Kilkeel man William Newell is one heart attack survivor who knows only too well how the life-changing event can creep up on a seemingly healthy person "in a heartbeat".

And the 48-year-old was lucky his wife Amanda acted on her suspicions that the discomfort her husband experienced after a bike ride last year was something much more sinister.

William explained: "Up until October last year I was a relatively active man. I travelled quite a bit with work, covering 91,000 air miles in 2015 alone.

"When I was away I would have used the gym facilities, so I was by no means inactive."

It was after he returned from a bicycle ride last October that an unknown and underlying heart condition surfaced. "After returning from a cycle ride that day I started to feel uncomfortable. I felt very warm and short of breath. I imagined the symptoms of a heart attack were severe pain. I only felt like someone was leaning on my chest and a slight numbness down my left arm.

"Luckily for me my wife Amanda, who is a care worker, suspected what it was and dialled 999. I myself would probably have lay there and hoped it would have gone away," he admitted.

"When the paramedic arrived after about 20 minutes I was feeling really uncomfortable but still in no real pain."

A trip to hospital resulted in him breaking a record he never imagined.

"He confirmed it was a heart attack and I was rushed to the Royal Victoria Hospital. On arrival I was taken straight to theatre where I had seven stents put in my heart which I hear is a record. One artery was blocked and two were badly closed over. On the operating table I flatlined and had to be shocked."

• **DATA SHOWN**
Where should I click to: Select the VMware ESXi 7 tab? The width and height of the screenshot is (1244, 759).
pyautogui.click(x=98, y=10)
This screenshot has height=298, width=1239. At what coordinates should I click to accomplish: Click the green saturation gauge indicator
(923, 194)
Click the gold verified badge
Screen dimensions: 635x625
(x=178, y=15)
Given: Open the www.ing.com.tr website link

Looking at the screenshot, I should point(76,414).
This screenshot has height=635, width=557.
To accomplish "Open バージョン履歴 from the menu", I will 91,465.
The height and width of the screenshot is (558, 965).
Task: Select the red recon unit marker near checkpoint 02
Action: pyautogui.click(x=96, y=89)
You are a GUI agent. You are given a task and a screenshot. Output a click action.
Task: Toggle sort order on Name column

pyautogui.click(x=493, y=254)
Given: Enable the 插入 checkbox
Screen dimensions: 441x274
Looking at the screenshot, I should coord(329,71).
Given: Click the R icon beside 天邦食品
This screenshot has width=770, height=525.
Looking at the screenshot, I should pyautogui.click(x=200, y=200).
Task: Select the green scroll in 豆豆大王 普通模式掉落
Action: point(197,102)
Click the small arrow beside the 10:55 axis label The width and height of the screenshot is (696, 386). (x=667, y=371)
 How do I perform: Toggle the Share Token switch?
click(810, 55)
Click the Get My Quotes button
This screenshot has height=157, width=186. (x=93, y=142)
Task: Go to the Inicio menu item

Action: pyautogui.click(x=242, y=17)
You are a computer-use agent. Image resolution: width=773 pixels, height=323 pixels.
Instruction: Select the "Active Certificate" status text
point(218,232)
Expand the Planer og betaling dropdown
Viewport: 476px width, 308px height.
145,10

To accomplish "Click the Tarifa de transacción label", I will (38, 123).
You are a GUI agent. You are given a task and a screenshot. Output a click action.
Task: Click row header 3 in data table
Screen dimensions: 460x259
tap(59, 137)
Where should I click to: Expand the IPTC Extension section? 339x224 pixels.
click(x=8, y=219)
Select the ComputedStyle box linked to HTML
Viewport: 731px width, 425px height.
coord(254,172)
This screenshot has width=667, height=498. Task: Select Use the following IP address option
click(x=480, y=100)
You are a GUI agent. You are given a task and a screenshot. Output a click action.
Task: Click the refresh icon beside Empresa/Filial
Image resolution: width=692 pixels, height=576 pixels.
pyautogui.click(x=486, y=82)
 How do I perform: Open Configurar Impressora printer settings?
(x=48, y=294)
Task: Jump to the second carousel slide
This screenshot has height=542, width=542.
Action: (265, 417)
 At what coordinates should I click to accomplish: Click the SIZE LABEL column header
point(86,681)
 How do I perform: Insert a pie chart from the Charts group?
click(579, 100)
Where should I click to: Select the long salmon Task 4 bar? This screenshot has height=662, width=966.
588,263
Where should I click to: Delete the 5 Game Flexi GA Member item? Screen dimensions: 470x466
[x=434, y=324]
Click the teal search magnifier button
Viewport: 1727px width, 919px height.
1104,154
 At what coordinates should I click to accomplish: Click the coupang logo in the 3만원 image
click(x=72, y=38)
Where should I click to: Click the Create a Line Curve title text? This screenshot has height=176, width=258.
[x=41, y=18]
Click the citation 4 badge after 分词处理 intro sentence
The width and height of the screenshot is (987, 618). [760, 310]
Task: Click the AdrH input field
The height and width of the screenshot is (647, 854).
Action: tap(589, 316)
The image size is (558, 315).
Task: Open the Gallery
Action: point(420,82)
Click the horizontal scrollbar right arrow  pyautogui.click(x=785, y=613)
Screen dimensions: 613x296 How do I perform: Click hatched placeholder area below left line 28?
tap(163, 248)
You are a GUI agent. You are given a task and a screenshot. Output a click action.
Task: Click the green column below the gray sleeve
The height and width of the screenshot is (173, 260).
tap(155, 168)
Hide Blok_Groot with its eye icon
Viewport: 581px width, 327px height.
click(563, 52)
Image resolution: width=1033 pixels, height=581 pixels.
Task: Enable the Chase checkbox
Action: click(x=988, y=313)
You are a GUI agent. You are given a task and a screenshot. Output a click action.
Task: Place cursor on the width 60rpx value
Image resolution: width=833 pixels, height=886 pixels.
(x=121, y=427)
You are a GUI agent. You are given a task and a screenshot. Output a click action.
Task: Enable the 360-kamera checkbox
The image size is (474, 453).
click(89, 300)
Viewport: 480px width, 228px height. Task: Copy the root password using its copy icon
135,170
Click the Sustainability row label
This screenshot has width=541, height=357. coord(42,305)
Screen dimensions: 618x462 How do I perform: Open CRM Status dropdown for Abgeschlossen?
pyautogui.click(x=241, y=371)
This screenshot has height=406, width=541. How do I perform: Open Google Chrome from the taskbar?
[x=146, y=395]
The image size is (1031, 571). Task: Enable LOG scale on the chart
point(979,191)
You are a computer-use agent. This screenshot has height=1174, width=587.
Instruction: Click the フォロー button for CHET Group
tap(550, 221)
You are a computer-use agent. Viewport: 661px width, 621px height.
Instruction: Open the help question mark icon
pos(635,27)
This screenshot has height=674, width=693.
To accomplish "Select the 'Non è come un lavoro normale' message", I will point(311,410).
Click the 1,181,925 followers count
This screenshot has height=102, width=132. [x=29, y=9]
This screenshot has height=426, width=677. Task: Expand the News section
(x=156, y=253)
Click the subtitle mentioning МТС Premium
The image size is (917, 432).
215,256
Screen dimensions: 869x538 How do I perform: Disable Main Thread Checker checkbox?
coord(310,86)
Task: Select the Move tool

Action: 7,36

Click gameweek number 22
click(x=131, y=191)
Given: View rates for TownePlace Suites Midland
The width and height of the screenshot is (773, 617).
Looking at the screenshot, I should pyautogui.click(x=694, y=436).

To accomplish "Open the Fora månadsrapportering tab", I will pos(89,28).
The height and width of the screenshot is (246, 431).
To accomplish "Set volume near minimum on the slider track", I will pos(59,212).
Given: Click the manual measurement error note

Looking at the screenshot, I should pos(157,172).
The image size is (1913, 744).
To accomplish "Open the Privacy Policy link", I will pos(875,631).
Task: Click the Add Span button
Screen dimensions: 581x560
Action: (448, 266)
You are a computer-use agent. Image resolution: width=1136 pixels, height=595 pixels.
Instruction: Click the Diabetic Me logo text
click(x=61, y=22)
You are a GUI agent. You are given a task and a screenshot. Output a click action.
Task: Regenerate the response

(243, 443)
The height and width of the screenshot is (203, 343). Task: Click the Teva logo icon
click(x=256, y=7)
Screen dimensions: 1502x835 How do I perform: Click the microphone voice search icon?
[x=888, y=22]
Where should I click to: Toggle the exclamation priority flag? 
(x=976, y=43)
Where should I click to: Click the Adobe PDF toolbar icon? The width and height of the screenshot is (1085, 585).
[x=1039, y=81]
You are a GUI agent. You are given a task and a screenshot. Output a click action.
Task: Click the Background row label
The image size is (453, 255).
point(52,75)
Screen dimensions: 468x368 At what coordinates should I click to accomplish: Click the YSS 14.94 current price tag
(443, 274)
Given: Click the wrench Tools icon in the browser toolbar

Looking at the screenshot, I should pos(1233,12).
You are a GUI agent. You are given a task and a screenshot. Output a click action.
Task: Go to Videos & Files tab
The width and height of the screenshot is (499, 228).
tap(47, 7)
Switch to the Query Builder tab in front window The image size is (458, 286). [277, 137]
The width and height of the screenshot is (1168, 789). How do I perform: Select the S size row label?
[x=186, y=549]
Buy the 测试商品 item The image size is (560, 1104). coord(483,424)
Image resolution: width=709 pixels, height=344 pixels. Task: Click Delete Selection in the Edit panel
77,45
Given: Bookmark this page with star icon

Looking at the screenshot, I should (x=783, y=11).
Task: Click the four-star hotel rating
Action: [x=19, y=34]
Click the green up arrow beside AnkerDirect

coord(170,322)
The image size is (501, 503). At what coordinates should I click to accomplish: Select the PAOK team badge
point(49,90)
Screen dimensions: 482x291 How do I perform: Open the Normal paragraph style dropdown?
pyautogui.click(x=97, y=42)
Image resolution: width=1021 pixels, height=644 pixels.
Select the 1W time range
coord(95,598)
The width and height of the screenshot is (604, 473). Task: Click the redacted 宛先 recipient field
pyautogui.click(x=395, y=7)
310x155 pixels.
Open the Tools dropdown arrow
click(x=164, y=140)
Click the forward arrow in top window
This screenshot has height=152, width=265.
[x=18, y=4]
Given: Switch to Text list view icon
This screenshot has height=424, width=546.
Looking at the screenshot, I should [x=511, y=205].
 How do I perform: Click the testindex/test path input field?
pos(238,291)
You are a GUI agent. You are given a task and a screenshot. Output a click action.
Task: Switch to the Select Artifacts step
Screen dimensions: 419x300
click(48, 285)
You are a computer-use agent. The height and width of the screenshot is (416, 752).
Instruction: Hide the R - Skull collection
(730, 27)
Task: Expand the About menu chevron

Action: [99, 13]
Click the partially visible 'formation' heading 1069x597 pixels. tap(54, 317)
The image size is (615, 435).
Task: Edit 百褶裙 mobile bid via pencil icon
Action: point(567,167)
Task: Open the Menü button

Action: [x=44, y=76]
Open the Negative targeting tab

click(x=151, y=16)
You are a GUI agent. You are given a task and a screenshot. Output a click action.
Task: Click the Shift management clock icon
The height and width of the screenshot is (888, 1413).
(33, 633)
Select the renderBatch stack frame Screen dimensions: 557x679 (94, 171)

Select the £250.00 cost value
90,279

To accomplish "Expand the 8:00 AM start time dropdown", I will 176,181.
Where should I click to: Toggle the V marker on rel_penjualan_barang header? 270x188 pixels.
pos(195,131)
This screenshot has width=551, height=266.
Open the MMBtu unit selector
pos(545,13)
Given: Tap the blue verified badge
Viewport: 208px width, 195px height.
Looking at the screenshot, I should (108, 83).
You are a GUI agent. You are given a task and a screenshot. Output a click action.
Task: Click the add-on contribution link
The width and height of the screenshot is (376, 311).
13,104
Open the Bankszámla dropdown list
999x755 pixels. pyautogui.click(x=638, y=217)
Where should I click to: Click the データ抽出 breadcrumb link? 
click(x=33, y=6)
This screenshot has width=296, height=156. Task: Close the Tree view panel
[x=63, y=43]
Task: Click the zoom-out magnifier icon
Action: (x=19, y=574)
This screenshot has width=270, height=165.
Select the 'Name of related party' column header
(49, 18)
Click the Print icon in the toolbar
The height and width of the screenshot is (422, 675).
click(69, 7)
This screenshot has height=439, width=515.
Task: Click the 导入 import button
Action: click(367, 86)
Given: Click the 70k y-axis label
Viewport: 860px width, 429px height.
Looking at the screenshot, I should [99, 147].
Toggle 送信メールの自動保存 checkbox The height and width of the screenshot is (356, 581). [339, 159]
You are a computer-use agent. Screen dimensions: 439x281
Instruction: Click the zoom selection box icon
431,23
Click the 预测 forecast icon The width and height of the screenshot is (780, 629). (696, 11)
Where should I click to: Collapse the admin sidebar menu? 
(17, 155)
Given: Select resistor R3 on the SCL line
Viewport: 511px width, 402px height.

• **WORK INSTRUCTION 1**
In the heart attack story, how many stents were put in William Newell's heart?
• **WORK INSTRUCTION 2**
Rewrite everything from "And the 48-year-old" down to "much more sinister." in the heart attack story, swapping "bike ride" for "long walk".

• **EXPECTED OUTPUT 1**
Seven.

• **EXPECTED OUTPUT 2**
And the 48-year-old was lucky his wife Amanda acted on her suspicions that the discomfort her husband experienced after a long walk last year was something much more sinister.